Tanti anni fa entrai in polemica sulle pagine de La Stampa con Massimo Mila, il quale contrapponeva l’ambientalismo da salotto di Mountain Wilderness (che allora denunciava l’assurdità del collegamento funiviario tra Italia e Francia nel massiccio del Monte Bianco), con l’ambientalismo nostrano dei valdostani, che in quel caso in realtà era pura sindrome di Nimby (una comunità che si opponeva ad una discarica). In quell’occasione Mila usò per i valdostani il termine “operosi”. Quel termine mi fece sorridere, ed ogni volta che vado in Val d’Aosta (sempre di meno, in verità) e vedo l’ennesimo scempio (l’ultimo in ordine di tempo i lavori sul ghiacciaio del Teodulo per far disputare le gare di Coppa del Mondo di sci), penso “eccoli qui gli operosi valdostani”. Perché in Val d’Aosta l’operosità non si limita allo sfalcio dell’erba e alle mucche al pascolo delle cartoline. No, si esplica in infrastrutturazioni, in impianti di risalita, in innevamenti artificiali, ma soprattutto in strade.

**MATERIALE FORNITO**
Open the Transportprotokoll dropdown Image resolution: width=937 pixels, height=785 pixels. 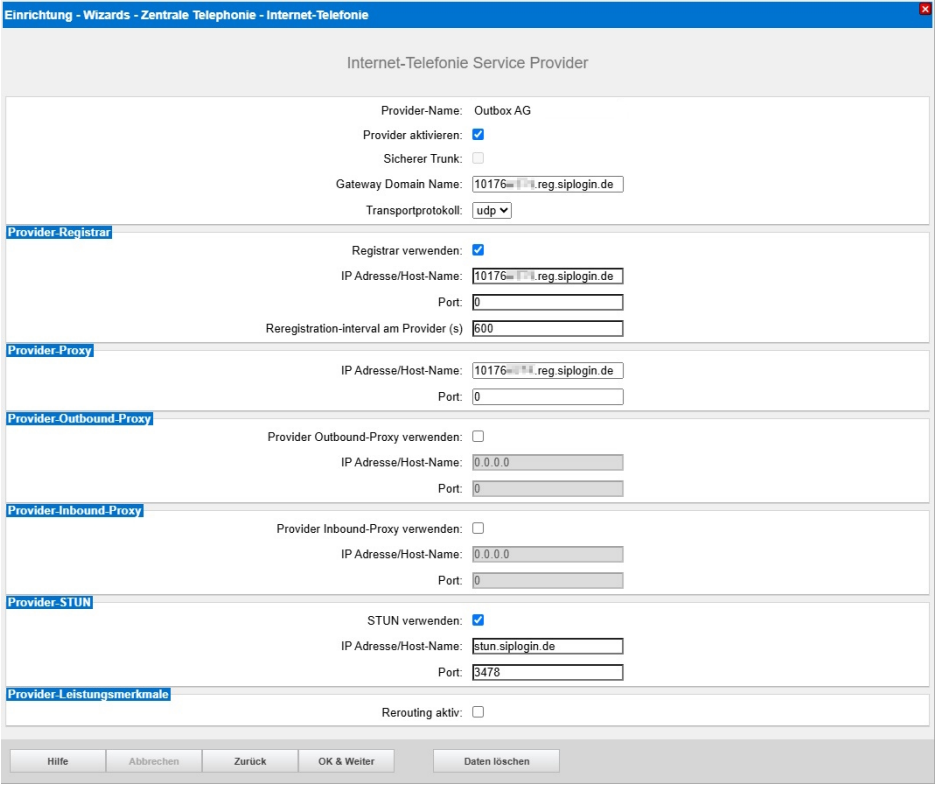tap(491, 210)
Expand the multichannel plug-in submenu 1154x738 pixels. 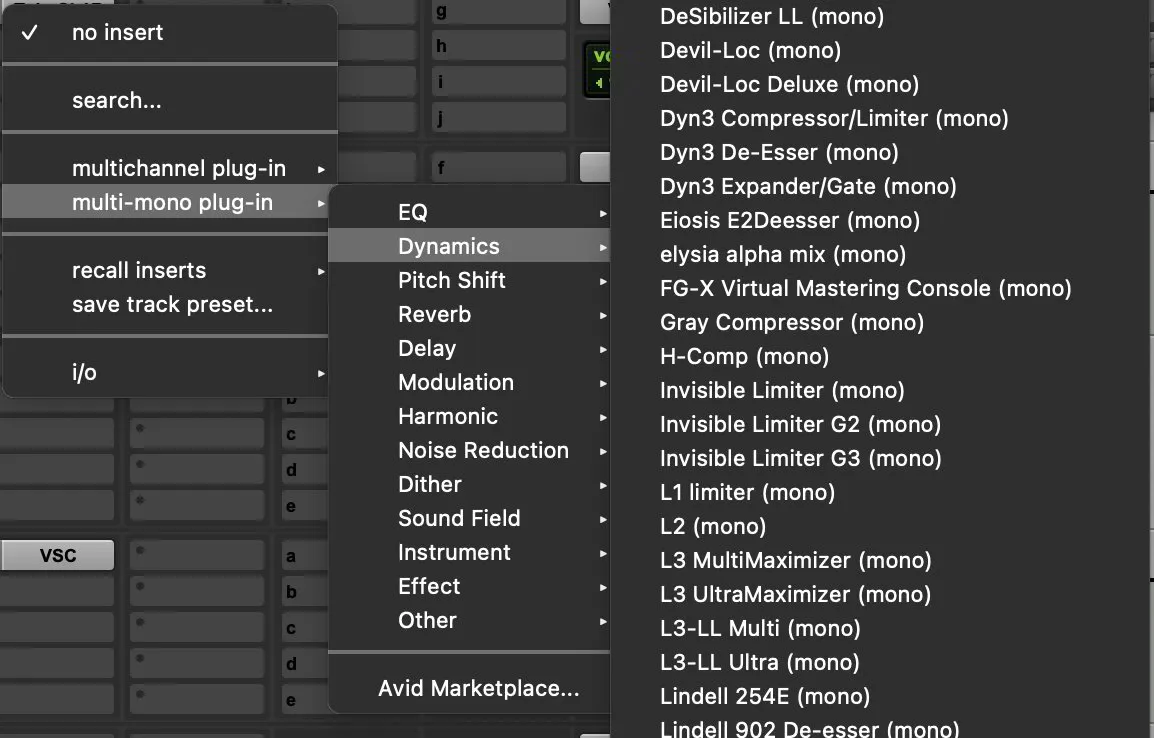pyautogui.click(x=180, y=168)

**RICHIESTA 1**
Secondo il testo fornito, in che cosa si esplica l'operosità in Val d'Aosta? Elenca tutte le forme indicate.
**RICHIESTA 2**
Nel testo fornito, qual è l'ultimo scempio in ordine di tempo che l'autore vede in Val d'Aosta?
**RICHIESTA 3**
In base al testo fornito, spiega perché l'ambientalismo dei valdostani, in quel caso, era in realtà pura sindrome di Nimby.

**RISPOSTA COMPLETA 1**
Infrastrutturazioni, impianti di risalita, innevamenti artificiali e strade.

**RISPOSTA COMPLETA 2**
I lavori sul ghiacciaio del Teodulo per far disputare le gare di Coppa del Mondo di sci.

**RISPOSTA COMPLETA 3**
Perché si trattava di una comunità che si opponeva a una discarica.